Obwohl die gemeldeten Experimente die ödipale Theorie unterstützen, sind die Forscher immer noch vorsichtig. Freud glaubte, dass der Ödipus-Komplex eine universelle Erfahrung der frühen Kindheit war. Die Forscher weisen jedoch auch darauf hin, dass die sexuelle Geheimhaltung kein universeller Aspekt des menschlichen Verhaltens ist.

Im Westen verstecken Eltern Sex vor ihren Kindern, weil sie befürchten, sexuelle Handlungen zu beobachten oder vor der Pubertät sexuelle Kenntnisse zu erwerben. Aber in vielen Kulturen der Welt ist gemeinsames Schlafen die Norm, so dass Kinder viele Möglichkeiten haben, ihre Eltern oder andere Erwachsene beim Sex zu beobachten. Darüber hinaus hatten Kinder, die auf Farmen aufwuchsen – was bis vor kurzem die große Mehrheit war – viele Möglichkeiten, Tiere beim Geschlechtsverkehr und bei der Geburt zu beobachten. Mit anderen Worten, diese Kinder verstehen die Mechanismen des Sex lange bevor sie sexuell aktiv werden.
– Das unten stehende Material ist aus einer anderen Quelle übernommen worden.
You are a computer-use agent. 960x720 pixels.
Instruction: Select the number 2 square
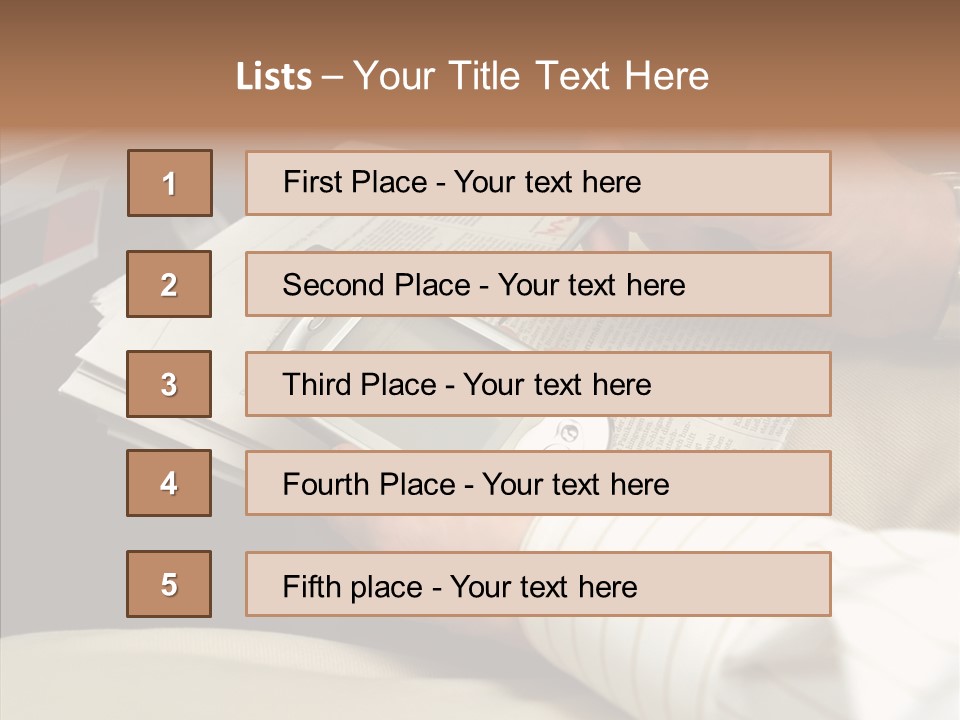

Freud glaubte, dass die Urszene für kleine Kinder traumatisiere. Interkulturelle Daten sind jedoch die Lüge für diesen Begriff. Was wirklich wichtig ist, ist, wie Eltern reagieren, wenn ihr Kind sie auf frischer Tat ertappt. Dies ist, wenn Kinder entweder lernen, dass Sex eine natürliche Handlung zwischen liebenden Partnern ist, oder dass es unartig, schmutzig und etwas ist, für das man sich schämen muss. Freuds Ödipus-Komplex ist vielleicht nicht universal, wie er vorgeschlagen hat. Aber die Idee scheint die widersprüchlichen Einstellungen über Sex, die wir immer noch in der westlichen Gesellschaft hegen, zu kapseln.

Verweise

Josephs, L., Katzander, N. & Goncharova, A. (2018). Vorstellung elterlicher Sexualität: Das experimentelle Studium von Freuds Urszene. Psychoanalytische Psychologie, 35, 106-114.